Two men for the job--to do what Spike Lee did for black pride, Woody Allen for urban neurosis--are Sherman Alexie, a 31-year-old poet and novelist who's a member of the Spokane tribe, and Chris Eyre, 28, a Cheyenne-Arapaho late of New York University's heralded film school, who until now has directed shorts and documentaries. Working with a script synthesizing four stories from Alexie's wry 1993 collection The Lone Ranger and Tonto Fistfight in Heaven, they have fashioned a combination comic road movie, family saga and cultural revelation that may be modest (budget: $1.7 million) but is never meek. It wises off more often than it gets profound and, despite a couple of narrative lapses, sails along on a nice mixture of loose-limbed wit and serious rumination.

The protagonists, a pair of mismatched dudes verging into manhood, manage to think about car repair as well as the mysticism of their tribal elders. Between shooting hoops and chowing down at Denny's, they contemplate warrior traditions. Hilariously, they debate the merits of Dances With Wolves; gravely, the power of family. They make a journey that begins on the Coeur d'Alene reservation in Idaho, heading south to retrieve a dead man's ashes, and wind up learning about the important things inside themselves and each other.

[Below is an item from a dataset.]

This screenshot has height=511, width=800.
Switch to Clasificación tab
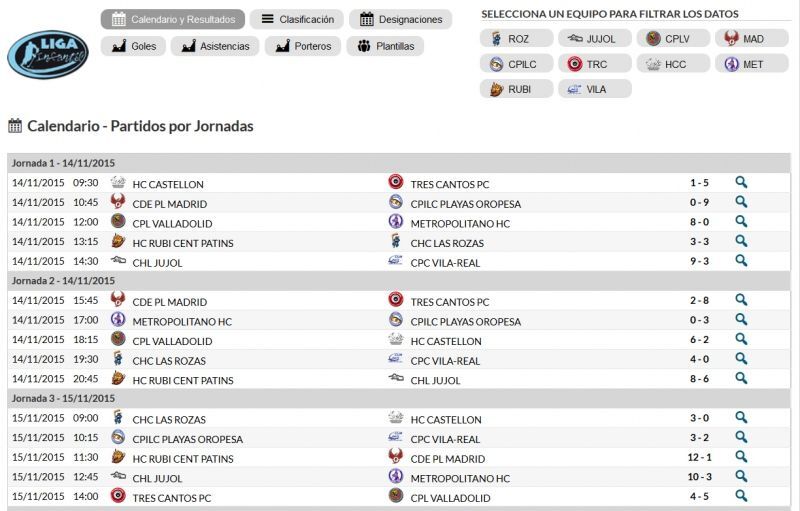click(x=297, y=19)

Smoke Signals' unlikely traveling companions are Victor Joseph (Adam Beach), a traumatized stoic whose estranged father has just died in Phoenix after ten years' absence, and chirpy, bespectacled Thomas Builds-the-Fire (Evan Adams), whose rambling stories encompass fact and fantasy, grim reality and whimsical embellishment--not unlike the stories of Sherman Alexie himself. Silent warrior and irrepressible chatterer, Victor and Thomas personify two extremes of response to reservation life and to the world beyond, which barely knows they exist. In its best (quite often its most humorous) moments, the film works toward reconciling this oddest of odd couples, showing them--and us--more of what connects than what divides them.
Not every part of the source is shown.